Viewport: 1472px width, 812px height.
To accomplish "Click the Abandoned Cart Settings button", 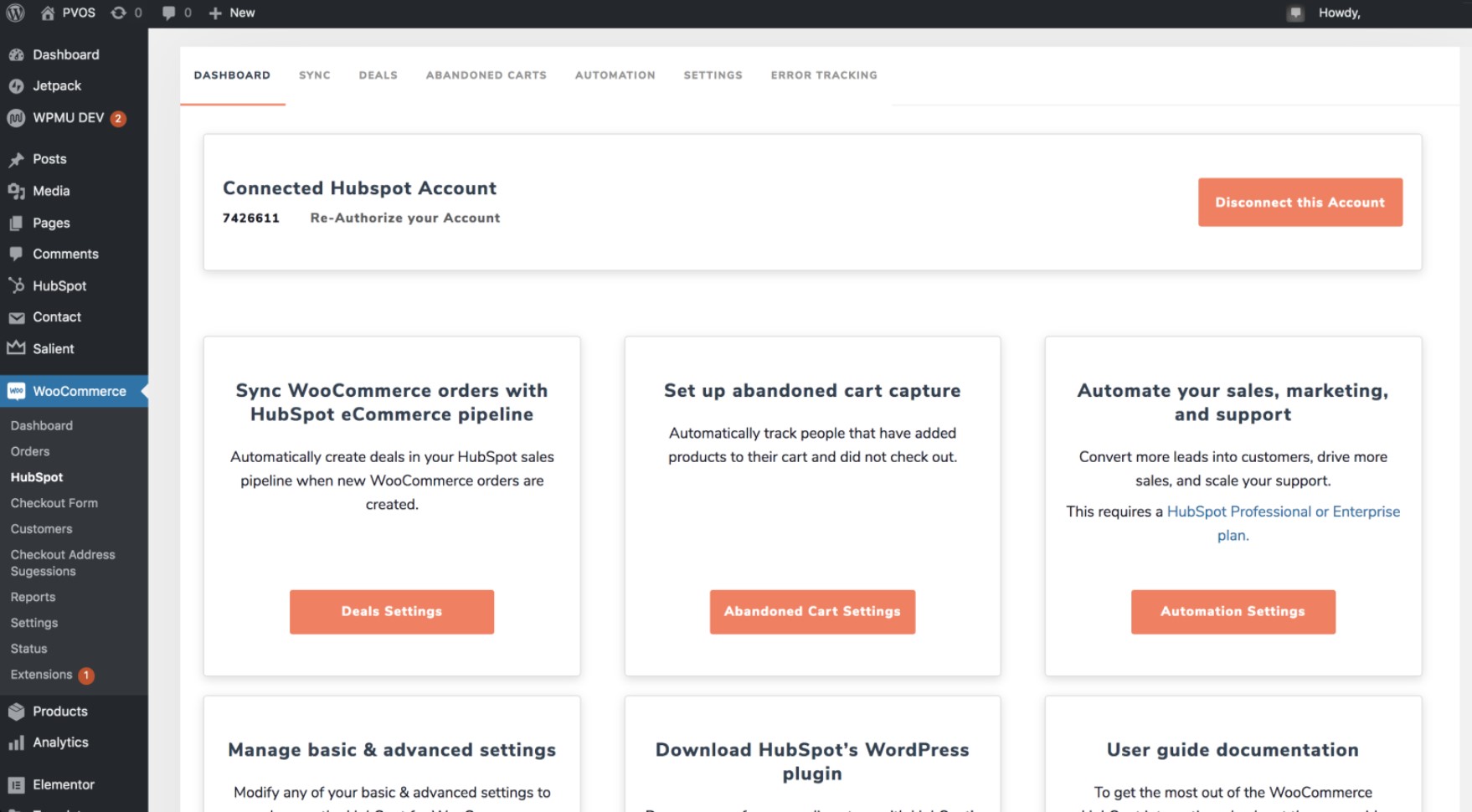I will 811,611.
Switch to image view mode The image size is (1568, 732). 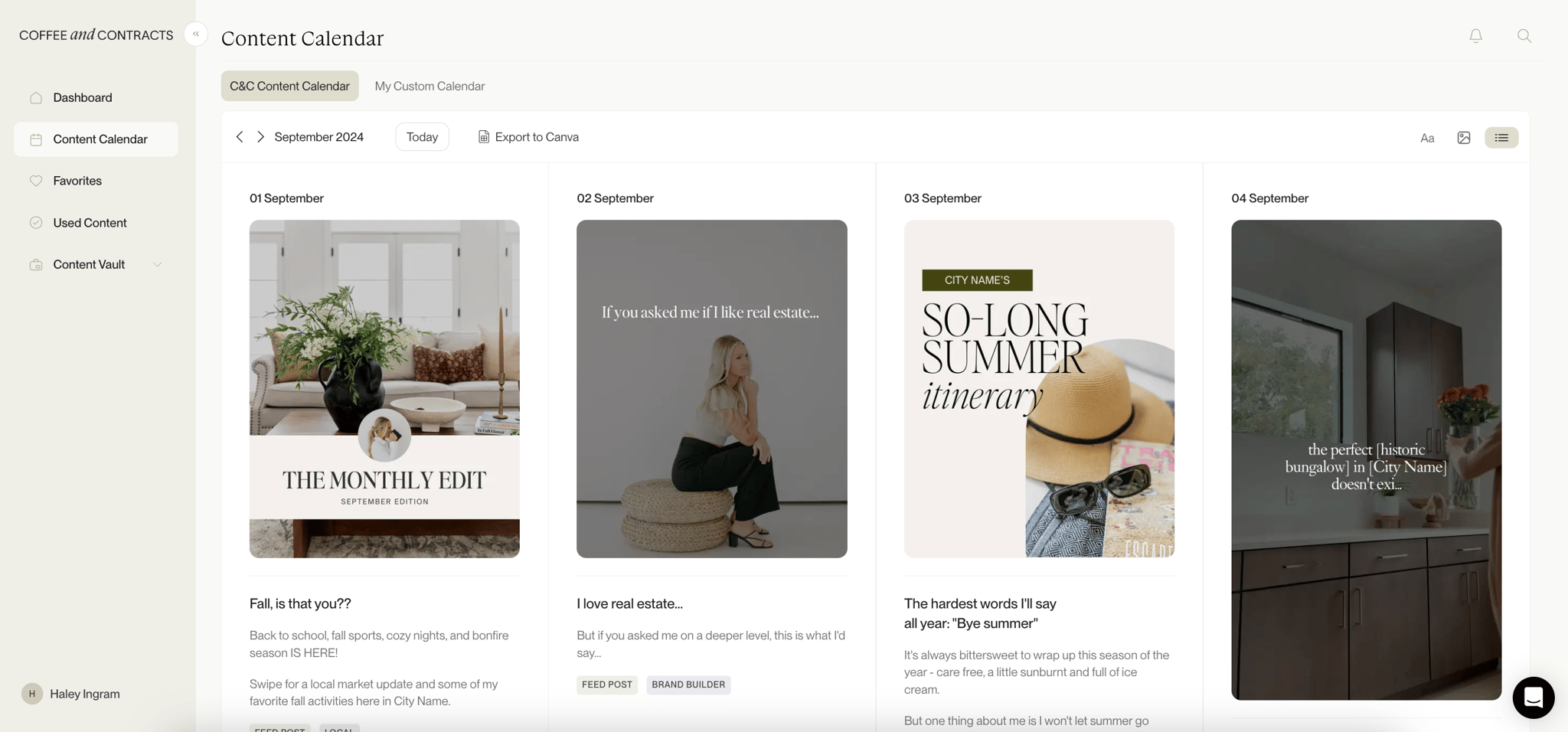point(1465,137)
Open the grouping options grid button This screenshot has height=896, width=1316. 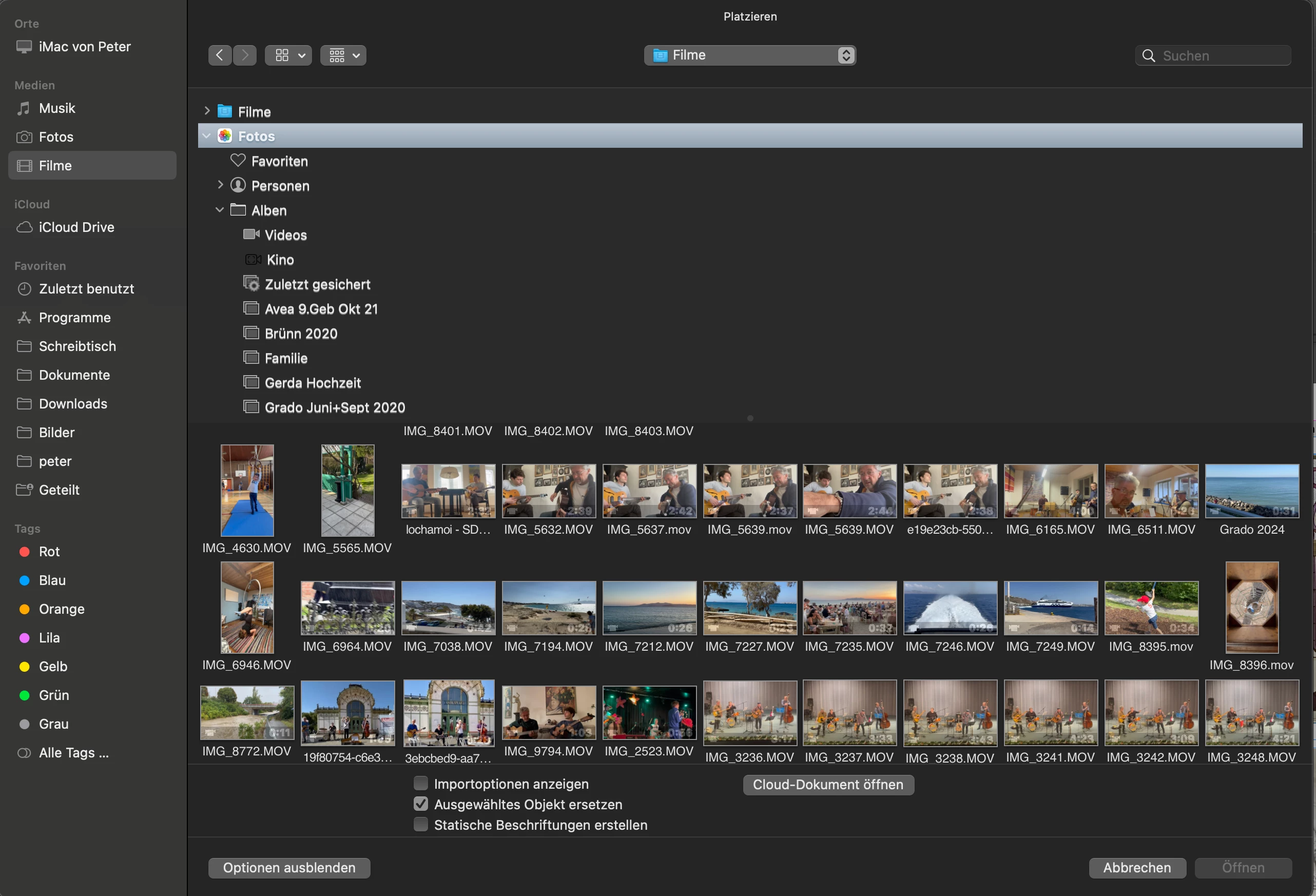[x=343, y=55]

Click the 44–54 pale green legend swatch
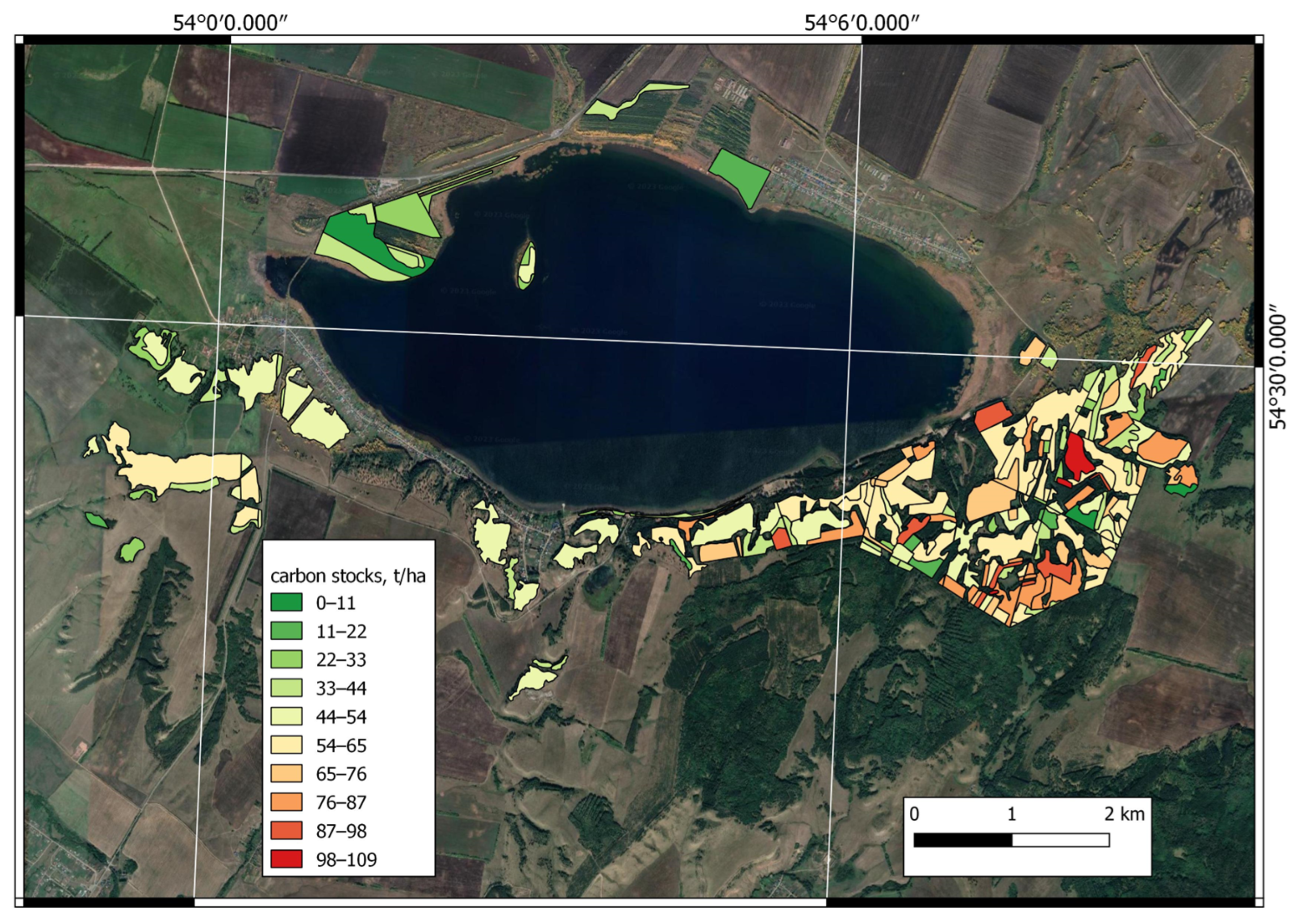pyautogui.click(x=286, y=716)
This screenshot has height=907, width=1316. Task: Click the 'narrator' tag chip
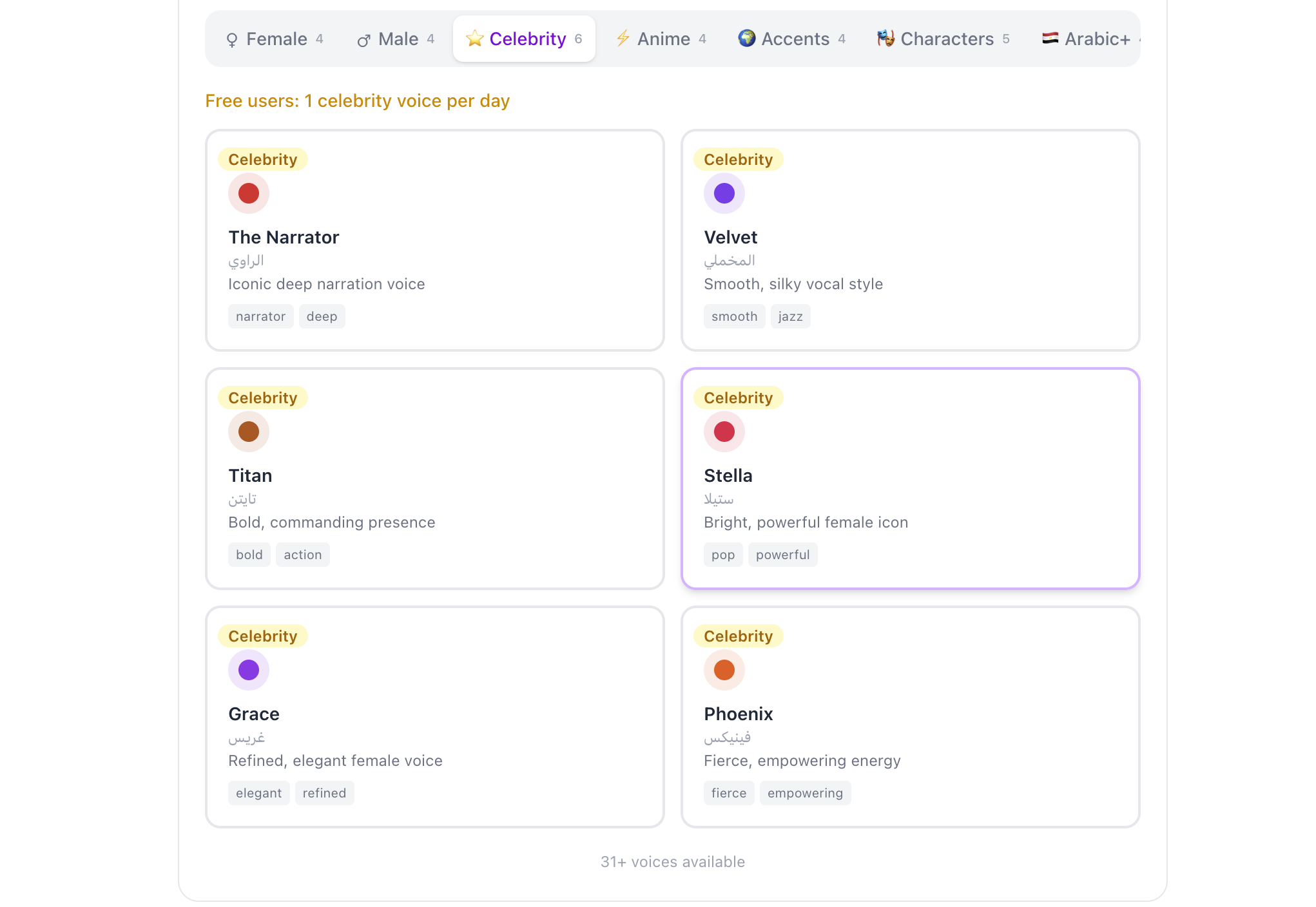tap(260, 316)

About this task ▸
Without reproducing any picture, repeat exactly the lines from the one containing "Click the 44–54 pale green legend swatch" through the last line of the material above, both ends included.

Completed exercise ▸
Click the 44–54 pale green legend swatch
pyautogui.click(x=286, y=716)
This screenshot has height=907, width=1316. Task: Click the 'narrator' tag chip
tap(260, 316)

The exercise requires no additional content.